If the trend continues, projections show that type 2 DM is poised to become the predominant form of diabetes mellitus in children and young adults.

Call To Action: Prevention

The occurrence of type 2 DM in children and adolescents may be prevented by modifying an individual’s nutrition and lifestyle. Studies have shown that reducing one’s weight, decreasing the intake of high-fat and sugary foods, and increasing physical activity can reduce the incidence of diabetes.

Specifically for children, whose population has been shown to have an increasing trend for the development of obesity and type 2 DM, perhaps one focus of concern would be to decrease their consumption of candies and sugary foods and hopefully curb the alarming progression of “sugar addiction”.

In celebration of this year’s National Diabetes Month, let us be reminded that this disease may also affect our children and that the formation of healthy habits early in their formative years will indeed have a significant impact in maintaining wellness into adulthood.

References:

History.com Editors.
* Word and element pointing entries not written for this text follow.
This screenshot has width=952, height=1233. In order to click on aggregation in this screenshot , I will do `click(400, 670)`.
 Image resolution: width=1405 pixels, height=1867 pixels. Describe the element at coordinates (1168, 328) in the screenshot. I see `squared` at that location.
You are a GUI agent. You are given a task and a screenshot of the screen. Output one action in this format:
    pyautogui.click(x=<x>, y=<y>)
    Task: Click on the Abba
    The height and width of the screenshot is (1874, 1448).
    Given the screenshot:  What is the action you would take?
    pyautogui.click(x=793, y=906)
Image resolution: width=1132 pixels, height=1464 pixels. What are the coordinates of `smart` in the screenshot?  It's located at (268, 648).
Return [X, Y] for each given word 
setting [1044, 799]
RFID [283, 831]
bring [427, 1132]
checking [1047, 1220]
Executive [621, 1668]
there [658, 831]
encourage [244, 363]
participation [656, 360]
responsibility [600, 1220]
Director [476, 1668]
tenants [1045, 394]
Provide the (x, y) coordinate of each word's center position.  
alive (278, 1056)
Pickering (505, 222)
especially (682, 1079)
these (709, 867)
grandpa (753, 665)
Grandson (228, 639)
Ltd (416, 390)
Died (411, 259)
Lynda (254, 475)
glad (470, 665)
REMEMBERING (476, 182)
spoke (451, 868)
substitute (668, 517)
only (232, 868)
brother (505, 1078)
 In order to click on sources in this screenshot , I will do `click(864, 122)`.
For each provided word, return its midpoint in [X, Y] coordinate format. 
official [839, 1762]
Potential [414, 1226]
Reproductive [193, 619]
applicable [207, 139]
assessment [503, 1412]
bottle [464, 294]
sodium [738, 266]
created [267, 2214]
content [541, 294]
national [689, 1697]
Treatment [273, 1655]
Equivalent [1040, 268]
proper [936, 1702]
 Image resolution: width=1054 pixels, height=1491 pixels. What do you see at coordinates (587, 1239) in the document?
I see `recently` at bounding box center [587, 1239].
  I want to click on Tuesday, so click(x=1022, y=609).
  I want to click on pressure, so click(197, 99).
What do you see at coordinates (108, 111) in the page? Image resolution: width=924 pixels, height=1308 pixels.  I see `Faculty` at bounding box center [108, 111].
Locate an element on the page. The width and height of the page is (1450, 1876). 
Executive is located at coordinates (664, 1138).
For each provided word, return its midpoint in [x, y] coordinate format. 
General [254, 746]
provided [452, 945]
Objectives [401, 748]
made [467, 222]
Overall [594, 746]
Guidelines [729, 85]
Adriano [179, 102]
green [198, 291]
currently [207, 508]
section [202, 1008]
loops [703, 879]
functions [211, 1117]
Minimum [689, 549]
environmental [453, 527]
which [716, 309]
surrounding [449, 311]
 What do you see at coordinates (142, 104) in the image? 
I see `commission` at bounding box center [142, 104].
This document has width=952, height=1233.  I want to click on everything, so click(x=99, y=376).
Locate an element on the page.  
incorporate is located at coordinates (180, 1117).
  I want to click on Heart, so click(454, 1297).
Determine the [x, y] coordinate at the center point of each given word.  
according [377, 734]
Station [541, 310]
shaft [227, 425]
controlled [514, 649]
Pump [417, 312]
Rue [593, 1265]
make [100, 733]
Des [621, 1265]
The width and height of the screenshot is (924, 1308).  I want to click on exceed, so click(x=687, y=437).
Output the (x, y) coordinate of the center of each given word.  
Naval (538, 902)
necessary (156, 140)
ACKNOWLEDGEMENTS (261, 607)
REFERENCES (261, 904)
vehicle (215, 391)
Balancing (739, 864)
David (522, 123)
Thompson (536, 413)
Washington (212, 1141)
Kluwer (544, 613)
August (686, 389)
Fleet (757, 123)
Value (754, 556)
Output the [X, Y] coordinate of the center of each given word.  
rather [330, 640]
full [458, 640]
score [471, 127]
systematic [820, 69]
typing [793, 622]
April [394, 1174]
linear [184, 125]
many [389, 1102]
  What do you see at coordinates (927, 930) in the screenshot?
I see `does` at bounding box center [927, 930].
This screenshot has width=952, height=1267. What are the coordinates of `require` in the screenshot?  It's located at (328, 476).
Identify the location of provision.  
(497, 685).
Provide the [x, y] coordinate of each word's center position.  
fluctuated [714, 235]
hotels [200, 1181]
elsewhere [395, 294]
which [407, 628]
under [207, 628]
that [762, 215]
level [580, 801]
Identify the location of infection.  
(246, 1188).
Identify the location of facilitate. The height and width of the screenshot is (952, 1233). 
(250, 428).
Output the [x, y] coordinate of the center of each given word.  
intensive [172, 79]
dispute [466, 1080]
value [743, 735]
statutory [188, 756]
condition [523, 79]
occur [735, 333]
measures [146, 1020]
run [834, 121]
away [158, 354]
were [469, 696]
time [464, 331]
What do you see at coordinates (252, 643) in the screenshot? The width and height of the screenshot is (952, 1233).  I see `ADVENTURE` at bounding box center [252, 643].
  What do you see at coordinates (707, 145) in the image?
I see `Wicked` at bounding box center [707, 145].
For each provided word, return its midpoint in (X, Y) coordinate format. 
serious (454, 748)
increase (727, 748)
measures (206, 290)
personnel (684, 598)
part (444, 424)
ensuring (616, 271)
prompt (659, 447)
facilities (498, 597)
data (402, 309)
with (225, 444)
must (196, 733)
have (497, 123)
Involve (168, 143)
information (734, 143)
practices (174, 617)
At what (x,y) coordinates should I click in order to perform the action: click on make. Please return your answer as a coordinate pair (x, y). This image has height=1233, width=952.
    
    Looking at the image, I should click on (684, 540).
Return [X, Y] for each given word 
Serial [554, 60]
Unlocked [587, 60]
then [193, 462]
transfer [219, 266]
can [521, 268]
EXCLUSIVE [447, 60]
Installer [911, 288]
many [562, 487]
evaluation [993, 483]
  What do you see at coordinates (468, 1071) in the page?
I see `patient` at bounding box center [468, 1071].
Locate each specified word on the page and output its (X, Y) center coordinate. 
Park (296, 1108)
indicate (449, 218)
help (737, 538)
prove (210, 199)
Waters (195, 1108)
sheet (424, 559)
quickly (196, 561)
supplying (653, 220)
How Trick-or-Treating Became a Halloween Tradition. HISTORY. Published October 3, 2019. Accessed November 3, 2020. https://www.history.com/news/halloween-trick-or-treating-origins

‌Adams, E. L., & Savage, J. S. (2017). From the children’s perspective: What are candy, snacks, and meals? Appetite, 116, 215–222. doi:10.1016/j.appet.2017.04.034 

Westwater ML, Fletcher PC, Ziauddeen H. Sugar addiction: the state of the science. European Journal of Nutrition. 2016;55(S2):55-69. doi:10.1007/s00394-016-1229-6

‌Sci-Hub | Artificial Sweetener Use Among Children: Epidemiology, Recommendations, Metabolic Outcomes, and Future Directions. Pediatric Clinics of North America, 58(6), 1467–1480 | 10.1016/j.pcl.2011.09.007. Sci-hub.st. Published 2011. Accessed November 3, 2020. https://sci-hub.st/https://www.ncbi.nlm.nih.gov/pmc/articles/PMC3220878/

‌Botero, D., & Wolfsdorf, J. I. (2005). Diabetes Mellitus in Children and Adolescents. Archives of Medical Research, 36(3), 281–290.